Priya Parker is a facilitator and strategic advisor.
She is the founder of Thrive Labs, at which she helps activists, elected officials, corporate executives, educators, and philanthropists create transformative gatherings. She works with teams and leaders across technology, business, the arts, fashion, and politics to clarify their vision for the future and build meaningful, purpose-driven communities. Her clients have included the Museum of Modern Art, LVMH, the World Economic Forum, meetup.com, Stone Barns Center for Food and Agriculture, the Union for Concerned Scientists, and Civitas Public Affairs.
Trained in the field of conflict resolution, Parker has worked on race relations on American college campuses and on peace processes in the Arab world, southern Africa, and India. She is a founding member of the Sustained Dialogue Campus Network. She has been appointed a member of the World Economic Forum Global Agenda Council on Values Council and the New Models of Leadership Council. She is also a senior expert at Mobius Executive Leadership.
Priya is the author of The Art of Gathering: How We Meet and Why It Matters (Riverhead Books, 2018). She is passionate about helping people create gatherings in their work and life that are transformative and meaningful for the people in them. She is also the co-creator of the 15 Toasts dinner series format and I Am Here Days. Her TEDx talk on purpose has been viewed more than 1 million times.

Input material

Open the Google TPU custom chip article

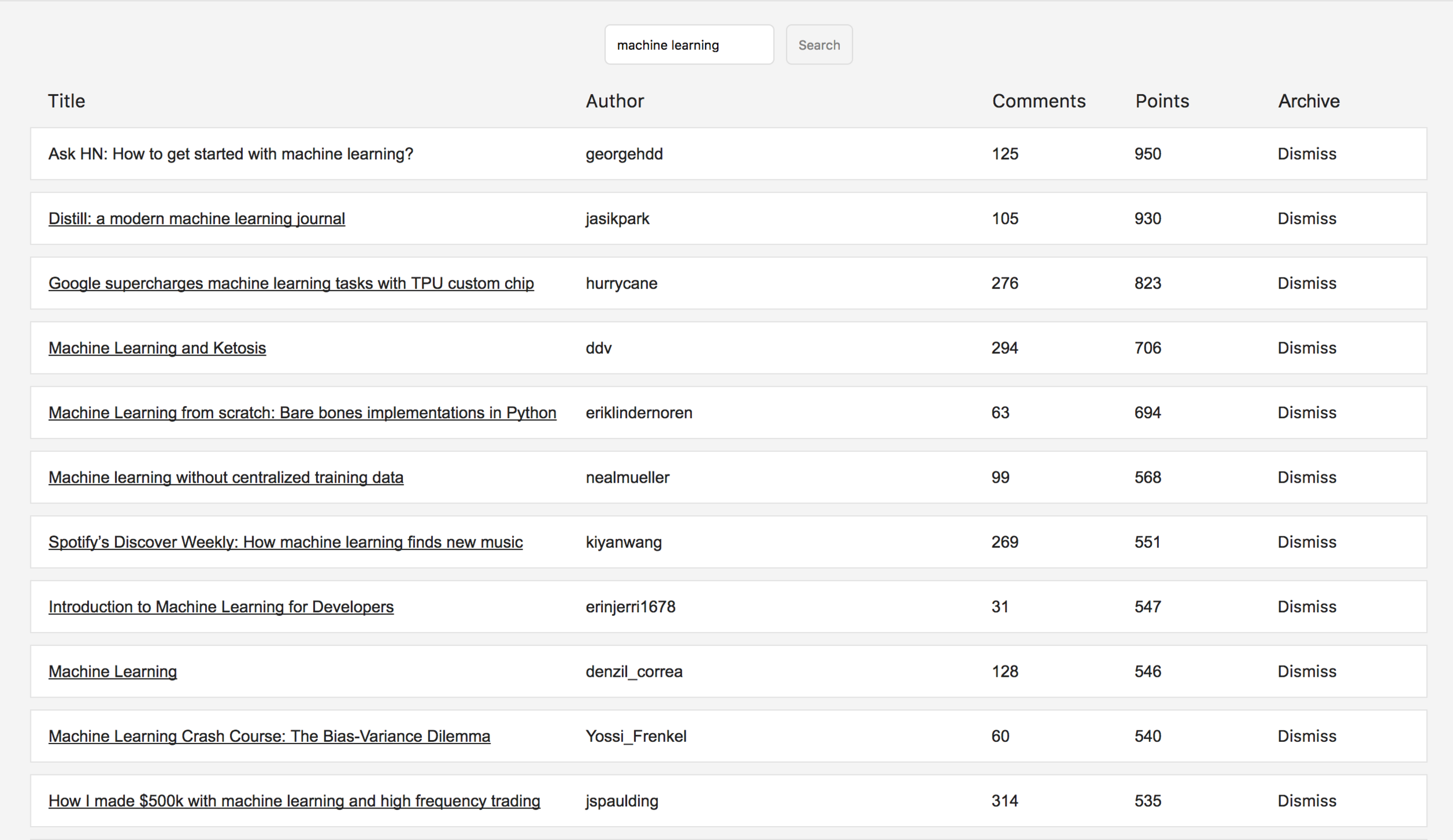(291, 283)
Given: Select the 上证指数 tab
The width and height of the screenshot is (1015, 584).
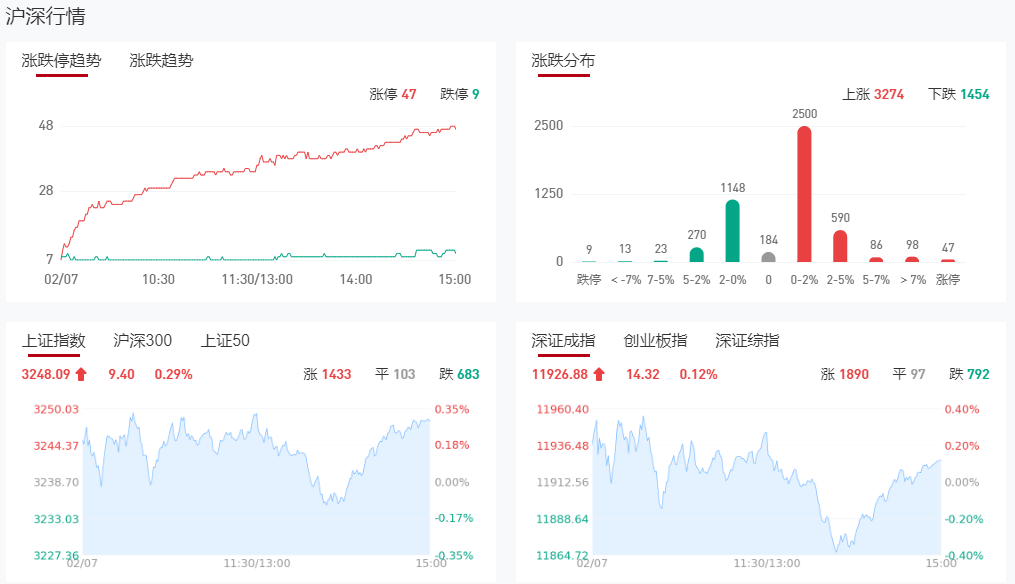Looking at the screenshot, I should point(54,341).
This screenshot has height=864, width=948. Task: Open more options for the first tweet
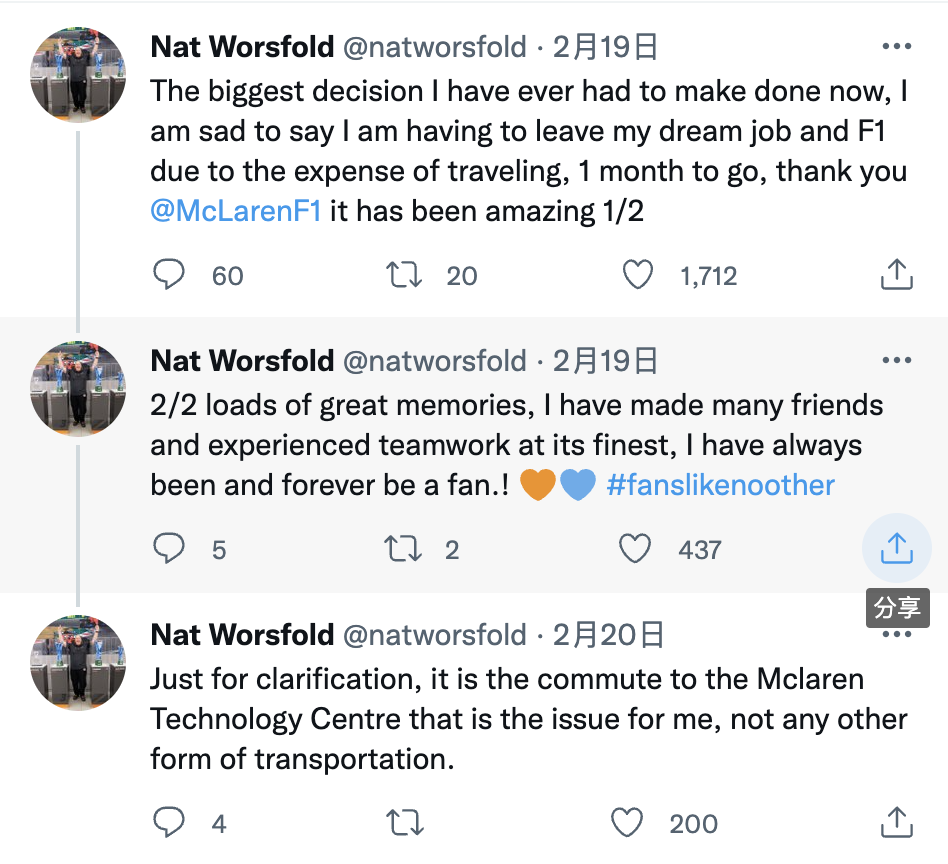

* * *

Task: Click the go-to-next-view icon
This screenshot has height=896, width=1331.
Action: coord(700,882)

Set tasks
A) According to the biography of Priya Parker, which organization did she found?
B) Identify each line of the entries that contains the string "Open".
The text and the entries were drawn from unrelated sources.

Answers to the exercises
A) Thrive Labs.

B)
Open the Google TPU custom chip article
This screenshot has height=864, width=948. Task: Open more options for the first tweet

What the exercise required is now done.